Supplied information:

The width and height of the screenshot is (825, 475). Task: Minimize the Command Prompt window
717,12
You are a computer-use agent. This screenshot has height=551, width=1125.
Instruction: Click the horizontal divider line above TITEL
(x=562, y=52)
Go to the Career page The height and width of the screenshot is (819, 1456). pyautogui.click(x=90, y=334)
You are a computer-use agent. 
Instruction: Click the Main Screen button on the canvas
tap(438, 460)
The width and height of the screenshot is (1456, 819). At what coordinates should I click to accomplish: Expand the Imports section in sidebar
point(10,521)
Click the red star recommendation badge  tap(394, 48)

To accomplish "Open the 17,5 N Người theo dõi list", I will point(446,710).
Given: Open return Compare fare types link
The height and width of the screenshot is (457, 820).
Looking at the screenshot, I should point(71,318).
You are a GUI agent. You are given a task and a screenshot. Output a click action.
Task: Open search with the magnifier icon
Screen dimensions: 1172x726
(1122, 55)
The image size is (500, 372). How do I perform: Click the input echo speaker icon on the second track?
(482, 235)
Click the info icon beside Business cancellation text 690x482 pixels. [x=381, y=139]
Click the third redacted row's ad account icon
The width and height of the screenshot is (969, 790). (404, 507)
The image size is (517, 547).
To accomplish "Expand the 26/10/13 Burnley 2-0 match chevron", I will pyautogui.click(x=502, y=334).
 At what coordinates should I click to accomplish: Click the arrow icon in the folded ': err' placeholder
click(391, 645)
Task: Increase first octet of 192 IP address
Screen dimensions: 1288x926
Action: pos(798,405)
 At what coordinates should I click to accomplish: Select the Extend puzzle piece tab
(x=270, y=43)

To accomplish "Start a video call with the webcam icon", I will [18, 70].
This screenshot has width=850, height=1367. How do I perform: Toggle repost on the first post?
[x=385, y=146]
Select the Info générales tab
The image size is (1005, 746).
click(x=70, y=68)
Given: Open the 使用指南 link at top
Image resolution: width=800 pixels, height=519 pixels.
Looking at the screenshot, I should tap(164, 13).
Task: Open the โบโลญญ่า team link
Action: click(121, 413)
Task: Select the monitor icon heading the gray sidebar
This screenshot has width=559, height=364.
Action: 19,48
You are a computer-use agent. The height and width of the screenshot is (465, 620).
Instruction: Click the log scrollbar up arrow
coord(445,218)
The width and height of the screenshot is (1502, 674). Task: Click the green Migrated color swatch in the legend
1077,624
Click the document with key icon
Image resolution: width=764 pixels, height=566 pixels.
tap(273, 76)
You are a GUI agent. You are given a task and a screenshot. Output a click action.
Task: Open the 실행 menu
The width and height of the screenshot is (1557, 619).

Task brief: From beginning to end, the data must be duplicated exactly.

Task result:
The width and height of the screenshot is (825, 475). Task: Minimize the Command Prompt window
717,12
You are a computer-use agent. This screenshot has height=551, width=1125.
Instruction: Click the horizontal divider line above TITEL
(x=562, y=52)
Go to the Career page The height and width of the screenshot is (819, 1456). pyautogui.click(x=90, y=334)
You are a computer-use agent. 
Instruction: Click the Main Screen button on the canvas
tap(438, 460)
The width and height of the screenshot is (1456, 819). At what coordinates should I click to accomplish: Expand the Imports section in sidebar
point(10,521)
Click the red star recommendation badge  tap(394, 48)

To accomplish "Open the 17,5 N Người theo dõi list", I will point(446,710).
Given: Open return Compare fare types link
The height and width of the screenshot is (457, 820).
Looking at the screenshot, I should point(71,318).
You are a GUI agent. You are given a task and a screenshot. Output a click action.
Task: Open search with the magnifier icon
Screen dimensions: 1172x726
(1122, 55)
The image size is (500, 372). How do I perform: Click the input echo speaker icon on the second track?
(482, 235)
Click the info icon beside Business cancellation text 690x482 pixels. [x=381, y=139]
Click the third redacted row's ad account icon
The width and height of the screenshot is (969, 790). (404, 507)
The image size is (517, 547).
To accomplish "Expand the 26/10/13 Burnley 2-0 match chevron", I will pyautogui.click(x=502, y=334).
 At what coordinates should I click to accomplish: Click the arrow icon in the folded ': err' placeholder
click(391, 645)
Task: Increase first octet of 192 IP address
Screen dimensions: 1288x926
Action: pos(798,405)
 At what coordinates should I click to accomplish: Select the Extend puzzle piece tab
(x=270, y=43)

To accomplish "Start a video call with the webcam icon", I will [18, 70].
This screenshot has width=850, height=1367. How do I perform: Toggle repost on the first post?
[x=385, y=146]
Select the Info générales tab
The image size is (1005, 746).
click(x=70, y=68)
Given: Open the 使用指南 link at top
Image resolution: width=800 pixels, height=519 pixels.
Looking at the screenshot, I should tap(164, 13).
Task: Open the โบโลญญ่า team link
Action: click(121, 413)
Task: Select the monitor icon heading the gray sidebar
This screenshot has width=559, height=364.
Action: 19,48
You are a computer-use agent. The height and width of the screenshot is (465, 620).
Instruction: Click the log scrollbar up arrow
coord(445,218)
The width and height of the screenshot is (1502, 674). Task: Click the green Migrated color swatch in the legend
1077,624
Click the document with key icon
Image resolution: width=764 pixels, height=566 pixels.
tap(273, 76)
You are a GUI agent. You are given a task and a screenshot. Output a click action.
Task: Open the 실행 menu
The width and height of the screenshot is (1557, 619).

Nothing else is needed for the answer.